Vistra’s predecessor firm made a bad bet on building a new coal plant in Texas after Hurricane Katrina caused natural gas prices to spike, Burke said.

“We brought the plant online in 2011, and by 2018 we retired that plant because natural gas prices due to fracking had come down so dramatically,” Burke said. “We wrote off over $1.25 billion as a company. We did not seek any recovery of that. That should be on us; we made a bad decision. The customer didn’t pay for that, and that’s something I think competitive markets are not given enough credit for.”

Earlier in the day, FERC Commissioner David Rosner read off a list of billions of dollars that different organized markets reportedly have saved consumers over the years.

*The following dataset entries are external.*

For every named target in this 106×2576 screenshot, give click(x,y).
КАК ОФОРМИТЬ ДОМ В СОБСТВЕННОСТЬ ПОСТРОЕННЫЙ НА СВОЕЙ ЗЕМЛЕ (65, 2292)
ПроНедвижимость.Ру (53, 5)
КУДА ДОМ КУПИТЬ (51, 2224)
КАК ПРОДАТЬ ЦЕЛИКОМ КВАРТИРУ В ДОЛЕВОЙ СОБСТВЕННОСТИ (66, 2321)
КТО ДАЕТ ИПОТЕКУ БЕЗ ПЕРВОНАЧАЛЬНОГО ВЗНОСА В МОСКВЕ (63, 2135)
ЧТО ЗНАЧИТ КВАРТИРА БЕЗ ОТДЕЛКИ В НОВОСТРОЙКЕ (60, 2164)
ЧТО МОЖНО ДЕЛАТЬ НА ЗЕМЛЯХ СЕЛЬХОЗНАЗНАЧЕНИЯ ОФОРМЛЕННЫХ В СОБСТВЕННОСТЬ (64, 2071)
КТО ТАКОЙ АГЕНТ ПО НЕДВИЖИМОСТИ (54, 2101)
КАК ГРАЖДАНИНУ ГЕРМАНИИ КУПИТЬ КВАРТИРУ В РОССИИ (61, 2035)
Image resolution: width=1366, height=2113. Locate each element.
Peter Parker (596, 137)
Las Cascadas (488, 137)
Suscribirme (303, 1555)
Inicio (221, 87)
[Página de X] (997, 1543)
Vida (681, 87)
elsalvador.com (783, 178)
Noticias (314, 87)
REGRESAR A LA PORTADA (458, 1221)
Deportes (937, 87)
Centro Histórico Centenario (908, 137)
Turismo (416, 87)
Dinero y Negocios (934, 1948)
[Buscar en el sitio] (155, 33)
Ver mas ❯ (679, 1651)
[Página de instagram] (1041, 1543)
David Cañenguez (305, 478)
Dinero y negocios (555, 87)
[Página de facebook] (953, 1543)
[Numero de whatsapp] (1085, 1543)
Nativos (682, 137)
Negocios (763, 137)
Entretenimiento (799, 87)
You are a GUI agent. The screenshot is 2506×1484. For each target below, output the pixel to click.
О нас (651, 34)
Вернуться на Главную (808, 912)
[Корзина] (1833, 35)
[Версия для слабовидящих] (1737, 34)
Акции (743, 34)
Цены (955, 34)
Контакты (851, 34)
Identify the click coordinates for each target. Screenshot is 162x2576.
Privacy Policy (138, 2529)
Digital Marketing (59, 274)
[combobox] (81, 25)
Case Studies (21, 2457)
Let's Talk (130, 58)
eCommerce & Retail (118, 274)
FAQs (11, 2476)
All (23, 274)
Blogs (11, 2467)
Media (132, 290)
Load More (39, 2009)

“What’s great about markets?” Rosner said. “It allows us to do more with less. It allows us to optimize around the generation and transmission assets that we have and efficiently use the system.”

While it would help to get better forecasts on what actually is going to show up on the grid, regulators can be certain that demand will rise, he said.

“In places where we have markets, the goal is to make sure that we have a set of rules in place that fit the needs of what businesses want to do,” Rosner said. “I personally don’t have a ‘one-size-fits-all’ in mind on this.”

Rosner said he’s hopeful the commission will be able to set some rules on data center co-location so the industry can move forward and meet that demand.

“The only other thing I’d say is I hope that our open proceeding doesn’t discourage people who have developed things that they might want to bring to the commission from doing that whenever it’s ready, because I personally am willing to consider things on a case-by-case basis,” he added.